Il ne s’agit pas seulement de communiquer et de partager les valeurs, les politiques ou les règles auxquelles les employés doivent adhérer. Nous voulons aussi que les managers et les employés se mettent d’accord sur les problèmes qu’ils rencontrent ou sur les nouvelles façons de faire. L’idée est donc d’avoir une conversation sur les valeurs pendant la formation à l’éthique plutôt que de se concentrer simplement sur la communication concernant le respect des règles. La formation à l’éthique est l’occasion de discuter et de poser des questions telles que : que défendons-nous ? Quel type d’entreprise voulons-nous être ?

Et lorsque les entreprises sont confrontées à des questions plus stratégiques ou nouvelles, je pense que ce type d’approche aide davantage les dirigeants à trouver des solutions qui rendent leur programme d’éthique plus efficace qu’une simple approche basée sur le respect des règles.  Ils peuvent discuter de la meilleure façon d’agir tout en adhérant à leurs valeurs. Il ne s’agit pas simplement de trouver la règle que nous devons suivre.

Des questions telles que l’IA et le Big Data créent de nombreux défis en termes d’éthique. Y a-t-il des enseignements de la théorie des parties prenantes dont nous pouvons nous inspirer ?

L’une des idées clés de la théorie des parties prenantes est que nous devons nous engager avec nos parties prenantes. Il est évident que les managers, en tant que décideurs, doivent faire face à de nouvelles questions et à de nouveaux défis qui émergent dans la société, tels que l’intelligence artificielle, le changement climatique, etc. Tous ces nouveaux défis requièrent ce type de travail. Ils exigent des managers qu’ils s’engagent auprès de leurs différentes parties prenantes et qu’ils maintiennent cette conversation interne basée sur les valeurs.

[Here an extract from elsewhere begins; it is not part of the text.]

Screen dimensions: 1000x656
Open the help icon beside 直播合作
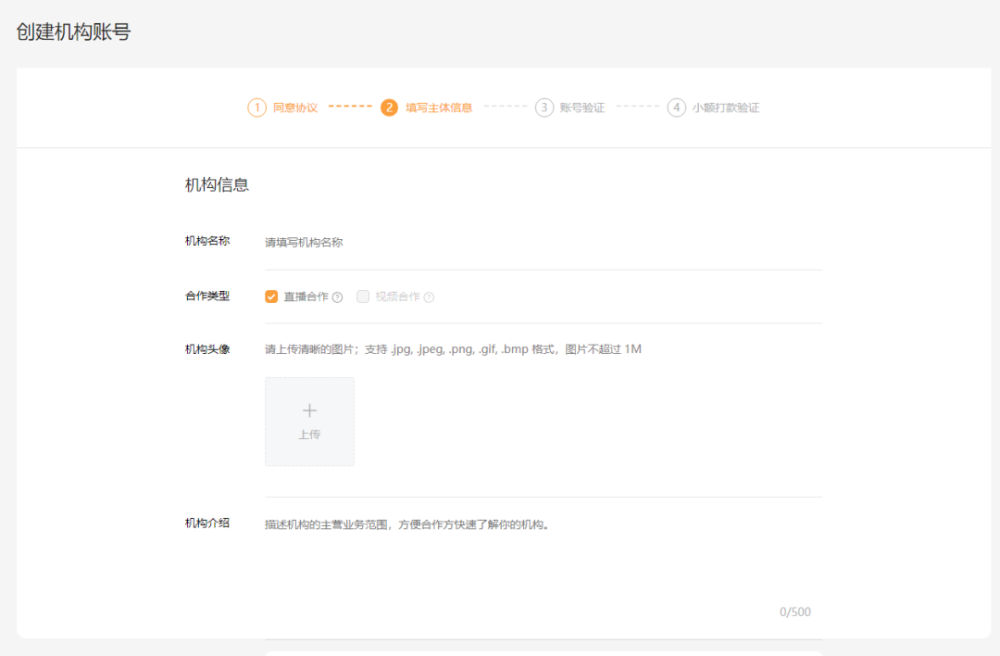click(337, 296)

L’idée de la théorie des parties prenantes est vraiment de trouver un équilibre entre une approche basée sur la conformité et un leadership basé sur les valeurs, un équilibre entre le profit et l’objectif, et un équilibre entre l’activité et l’éthique. Il faut voir les deux. Si nous pensons aux parties prenantes, nous pensons aux êtres humains, et nous savons que les êtres humains se soucient de l’équité et pas seulement de l’argent. Ainsi, si nous adoptons la théorie des parties prenantes, nous pouvons en fait trouver des solutions plus raisonnables à de nouveaux problèmes et c’est l’approche que nous essayons de favoriser lorsque nous développons des formations à l’éthique pour les cadres et lorsque nous enseignons l’éthique des affaires à l’École.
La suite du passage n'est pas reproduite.